> RECORDED DATA
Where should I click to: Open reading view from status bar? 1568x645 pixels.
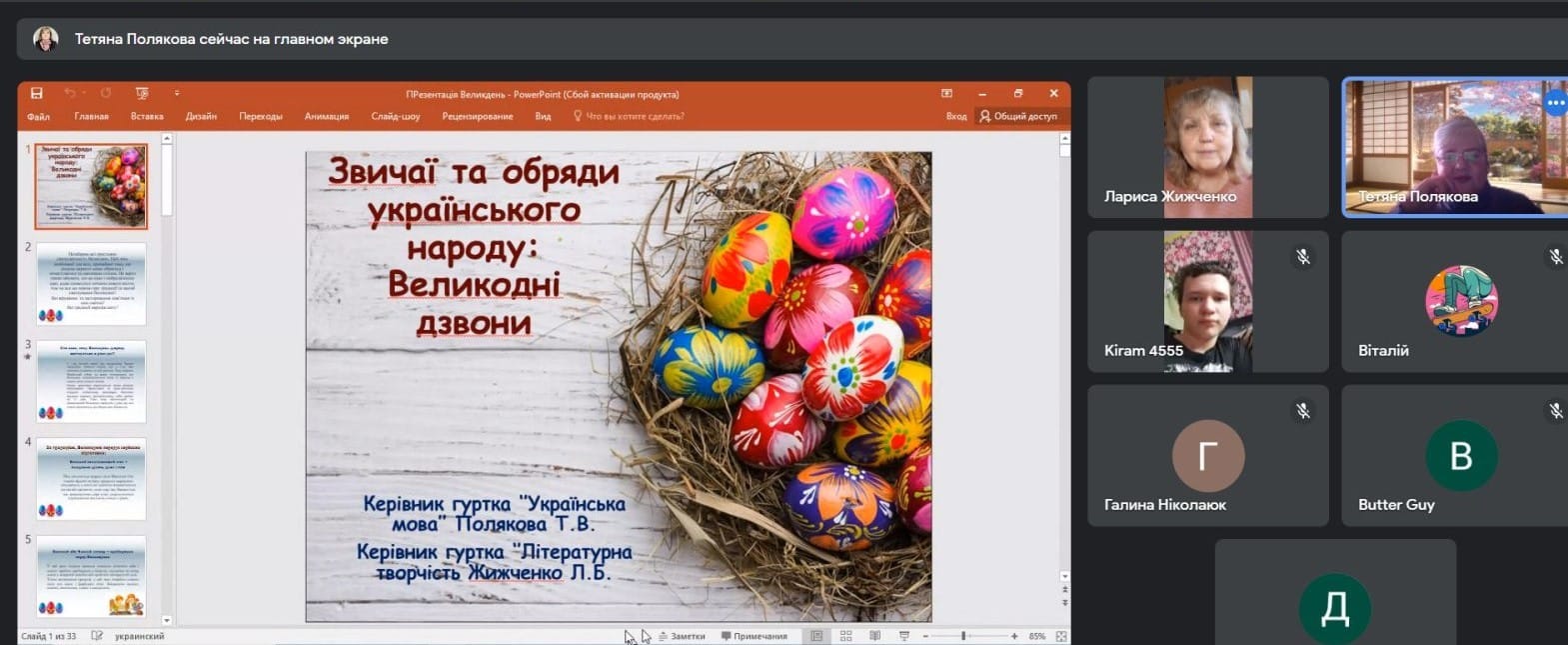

* * *

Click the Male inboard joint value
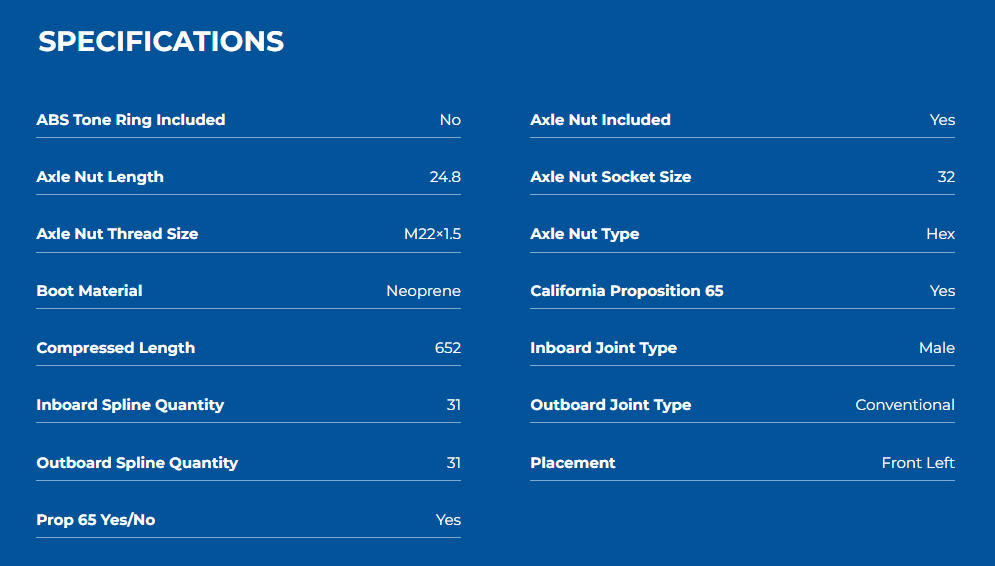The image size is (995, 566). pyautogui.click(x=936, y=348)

==

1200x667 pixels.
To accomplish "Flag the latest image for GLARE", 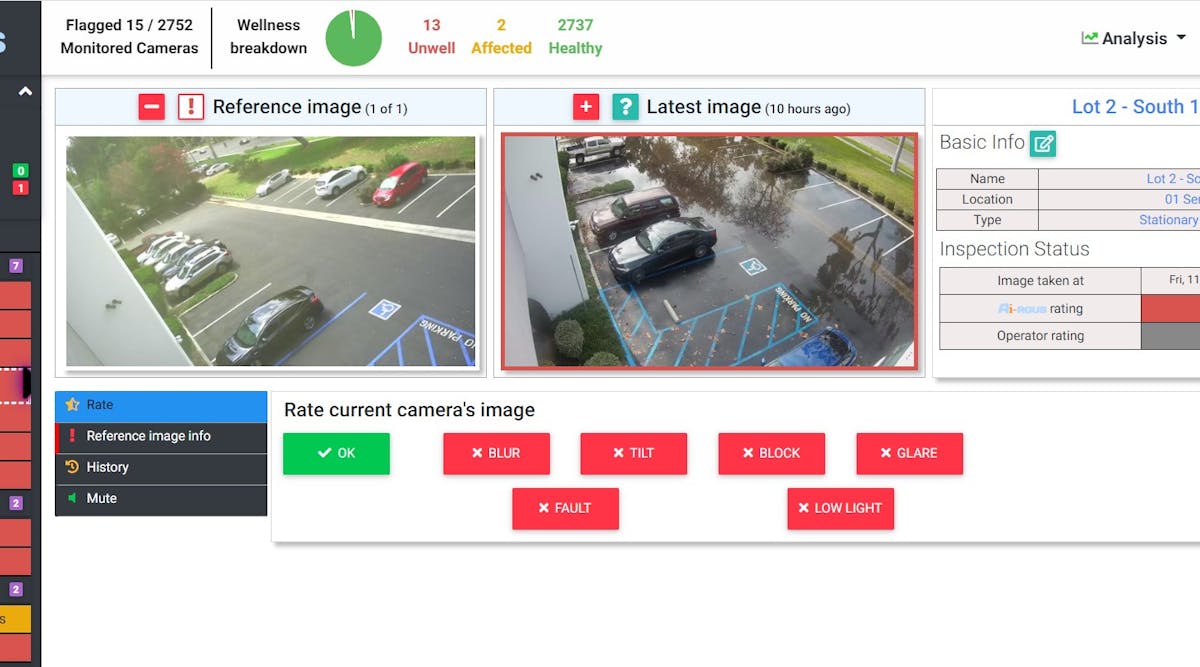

> TASK TO CARRY OUT
In the entries above, tally the lines containing the word "pixels" and return only the tally.

> TASK RESPONSE
2